[What you are asked to do] Comb the records below for the string "browser" and copy each line where it turns up.

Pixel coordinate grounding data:
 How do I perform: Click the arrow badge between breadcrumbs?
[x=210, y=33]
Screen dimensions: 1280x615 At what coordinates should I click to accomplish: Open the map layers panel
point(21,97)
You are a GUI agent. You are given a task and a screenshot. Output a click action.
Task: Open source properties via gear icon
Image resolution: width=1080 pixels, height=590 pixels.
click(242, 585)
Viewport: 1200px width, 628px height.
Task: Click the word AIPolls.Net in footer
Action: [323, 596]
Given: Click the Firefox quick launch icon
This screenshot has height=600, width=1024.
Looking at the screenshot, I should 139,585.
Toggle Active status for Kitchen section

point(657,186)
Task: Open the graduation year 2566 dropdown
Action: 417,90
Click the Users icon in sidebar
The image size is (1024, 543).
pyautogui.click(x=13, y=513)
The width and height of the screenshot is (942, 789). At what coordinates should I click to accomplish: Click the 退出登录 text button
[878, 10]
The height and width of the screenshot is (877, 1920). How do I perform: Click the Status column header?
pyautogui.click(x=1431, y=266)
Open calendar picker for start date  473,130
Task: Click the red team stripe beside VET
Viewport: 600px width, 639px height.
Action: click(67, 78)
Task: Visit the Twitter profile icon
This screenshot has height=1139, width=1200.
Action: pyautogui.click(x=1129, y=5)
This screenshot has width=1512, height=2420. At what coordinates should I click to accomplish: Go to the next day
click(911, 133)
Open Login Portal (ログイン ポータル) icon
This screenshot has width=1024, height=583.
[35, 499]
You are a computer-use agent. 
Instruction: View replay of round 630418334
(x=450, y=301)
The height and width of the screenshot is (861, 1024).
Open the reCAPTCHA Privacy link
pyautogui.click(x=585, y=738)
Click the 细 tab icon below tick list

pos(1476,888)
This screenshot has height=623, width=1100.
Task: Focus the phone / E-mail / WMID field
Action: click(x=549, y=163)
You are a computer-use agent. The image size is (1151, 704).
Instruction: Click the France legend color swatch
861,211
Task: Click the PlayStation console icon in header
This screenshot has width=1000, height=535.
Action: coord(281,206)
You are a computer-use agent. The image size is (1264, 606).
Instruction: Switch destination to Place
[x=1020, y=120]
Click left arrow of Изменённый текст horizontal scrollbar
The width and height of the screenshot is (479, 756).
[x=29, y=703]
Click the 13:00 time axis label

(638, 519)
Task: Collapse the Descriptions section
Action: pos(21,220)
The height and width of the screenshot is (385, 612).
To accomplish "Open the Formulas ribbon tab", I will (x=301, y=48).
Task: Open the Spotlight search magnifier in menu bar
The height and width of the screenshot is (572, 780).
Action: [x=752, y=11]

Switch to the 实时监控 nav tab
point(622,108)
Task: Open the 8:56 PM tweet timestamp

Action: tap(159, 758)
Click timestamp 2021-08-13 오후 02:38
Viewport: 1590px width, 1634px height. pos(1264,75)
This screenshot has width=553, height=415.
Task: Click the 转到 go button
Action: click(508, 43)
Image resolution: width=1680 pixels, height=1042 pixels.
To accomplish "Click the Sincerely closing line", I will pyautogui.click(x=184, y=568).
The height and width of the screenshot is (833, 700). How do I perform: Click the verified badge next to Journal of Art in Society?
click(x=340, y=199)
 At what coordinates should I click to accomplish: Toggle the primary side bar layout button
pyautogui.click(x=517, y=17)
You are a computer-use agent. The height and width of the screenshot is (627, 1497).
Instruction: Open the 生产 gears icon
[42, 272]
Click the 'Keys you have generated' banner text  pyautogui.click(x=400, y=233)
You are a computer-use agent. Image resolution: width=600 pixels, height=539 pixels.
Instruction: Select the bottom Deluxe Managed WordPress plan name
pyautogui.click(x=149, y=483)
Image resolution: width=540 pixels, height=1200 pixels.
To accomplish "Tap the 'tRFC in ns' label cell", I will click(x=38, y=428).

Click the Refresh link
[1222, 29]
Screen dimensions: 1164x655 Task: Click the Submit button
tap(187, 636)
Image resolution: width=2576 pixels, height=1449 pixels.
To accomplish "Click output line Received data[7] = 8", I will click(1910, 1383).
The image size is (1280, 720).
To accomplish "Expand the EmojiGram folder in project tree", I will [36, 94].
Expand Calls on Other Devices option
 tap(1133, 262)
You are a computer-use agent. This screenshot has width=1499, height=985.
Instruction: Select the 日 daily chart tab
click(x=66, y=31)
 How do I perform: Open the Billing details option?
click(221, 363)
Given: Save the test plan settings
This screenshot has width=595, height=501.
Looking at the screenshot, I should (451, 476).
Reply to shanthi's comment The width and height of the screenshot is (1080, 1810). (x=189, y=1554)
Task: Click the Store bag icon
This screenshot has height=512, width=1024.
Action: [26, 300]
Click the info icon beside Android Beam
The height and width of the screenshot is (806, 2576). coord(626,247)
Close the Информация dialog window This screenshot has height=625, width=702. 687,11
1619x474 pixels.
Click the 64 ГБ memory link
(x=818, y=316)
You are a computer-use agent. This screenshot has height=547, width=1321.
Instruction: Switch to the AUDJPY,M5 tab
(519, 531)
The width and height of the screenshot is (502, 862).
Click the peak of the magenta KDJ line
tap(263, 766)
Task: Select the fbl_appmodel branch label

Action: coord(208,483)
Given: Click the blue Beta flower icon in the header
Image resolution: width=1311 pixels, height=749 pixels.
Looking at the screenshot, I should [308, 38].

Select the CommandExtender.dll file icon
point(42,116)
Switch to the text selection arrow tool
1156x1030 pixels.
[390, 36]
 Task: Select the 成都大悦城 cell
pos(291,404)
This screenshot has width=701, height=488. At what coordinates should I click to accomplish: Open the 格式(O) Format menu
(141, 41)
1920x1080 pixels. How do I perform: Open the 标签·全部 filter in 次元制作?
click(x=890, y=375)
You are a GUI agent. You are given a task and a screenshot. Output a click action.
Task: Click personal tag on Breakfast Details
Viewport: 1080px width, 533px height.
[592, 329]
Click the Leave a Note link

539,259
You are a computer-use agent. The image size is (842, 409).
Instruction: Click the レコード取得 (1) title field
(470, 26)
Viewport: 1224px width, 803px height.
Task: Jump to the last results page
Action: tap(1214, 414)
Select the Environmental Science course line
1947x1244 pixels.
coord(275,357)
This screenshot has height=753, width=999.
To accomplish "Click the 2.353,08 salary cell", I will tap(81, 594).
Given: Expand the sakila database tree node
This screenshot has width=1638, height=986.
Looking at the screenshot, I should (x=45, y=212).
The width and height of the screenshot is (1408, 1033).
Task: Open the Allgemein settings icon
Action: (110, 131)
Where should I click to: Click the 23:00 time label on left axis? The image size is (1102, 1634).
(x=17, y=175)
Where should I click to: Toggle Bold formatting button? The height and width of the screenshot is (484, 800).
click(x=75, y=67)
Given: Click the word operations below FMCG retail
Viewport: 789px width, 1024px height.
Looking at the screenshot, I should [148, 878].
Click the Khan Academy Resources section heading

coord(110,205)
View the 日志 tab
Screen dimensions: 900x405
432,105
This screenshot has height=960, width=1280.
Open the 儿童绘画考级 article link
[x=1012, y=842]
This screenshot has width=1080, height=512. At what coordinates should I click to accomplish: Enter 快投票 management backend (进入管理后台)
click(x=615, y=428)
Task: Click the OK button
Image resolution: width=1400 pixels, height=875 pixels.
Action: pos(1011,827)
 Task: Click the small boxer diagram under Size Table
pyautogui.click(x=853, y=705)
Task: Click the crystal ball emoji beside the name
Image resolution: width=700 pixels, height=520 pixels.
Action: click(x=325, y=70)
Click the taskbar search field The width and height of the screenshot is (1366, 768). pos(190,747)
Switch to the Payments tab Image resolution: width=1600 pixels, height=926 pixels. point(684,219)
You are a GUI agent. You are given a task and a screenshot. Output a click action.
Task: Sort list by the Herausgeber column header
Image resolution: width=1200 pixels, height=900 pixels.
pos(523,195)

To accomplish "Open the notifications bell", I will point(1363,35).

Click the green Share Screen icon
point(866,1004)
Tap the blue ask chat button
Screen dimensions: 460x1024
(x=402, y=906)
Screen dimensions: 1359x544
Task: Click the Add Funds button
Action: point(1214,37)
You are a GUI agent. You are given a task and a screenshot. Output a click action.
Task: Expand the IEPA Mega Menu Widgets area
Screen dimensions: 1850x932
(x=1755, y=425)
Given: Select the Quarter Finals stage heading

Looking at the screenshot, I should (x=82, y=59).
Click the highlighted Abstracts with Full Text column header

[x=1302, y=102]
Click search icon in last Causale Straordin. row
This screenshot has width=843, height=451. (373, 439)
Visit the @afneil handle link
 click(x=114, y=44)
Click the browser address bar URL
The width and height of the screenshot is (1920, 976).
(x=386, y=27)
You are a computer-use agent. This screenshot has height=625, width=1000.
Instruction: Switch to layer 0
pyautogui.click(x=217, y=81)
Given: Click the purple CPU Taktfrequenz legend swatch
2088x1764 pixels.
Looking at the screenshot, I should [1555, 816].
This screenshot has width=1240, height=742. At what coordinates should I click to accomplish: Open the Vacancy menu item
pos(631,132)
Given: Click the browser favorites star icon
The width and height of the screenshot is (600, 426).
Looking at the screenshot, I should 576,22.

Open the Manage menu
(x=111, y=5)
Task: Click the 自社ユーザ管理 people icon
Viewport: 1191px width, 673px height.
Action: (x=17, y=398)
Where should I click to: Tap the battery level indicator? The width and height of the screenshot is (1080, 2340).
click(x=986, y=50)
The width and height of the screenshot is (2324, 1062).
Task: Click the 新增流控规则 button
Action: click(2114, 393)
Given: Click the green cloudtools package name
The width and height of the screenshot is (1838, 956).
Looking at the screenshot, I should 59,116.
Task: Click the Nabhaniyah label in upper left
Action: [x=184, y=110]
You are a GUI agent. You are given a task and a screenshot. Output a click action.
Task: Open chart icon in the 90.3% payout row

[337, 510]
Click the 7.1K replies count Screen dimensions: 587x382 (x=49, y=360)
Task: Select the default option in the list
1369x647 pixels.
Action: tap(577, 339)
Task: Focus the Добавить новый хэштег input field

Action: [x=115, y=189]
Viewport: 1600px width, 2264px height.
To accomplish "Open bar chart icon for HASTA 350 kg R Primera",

[Output]
Click the browser address bar URL
Given: Click the browser favorites star icon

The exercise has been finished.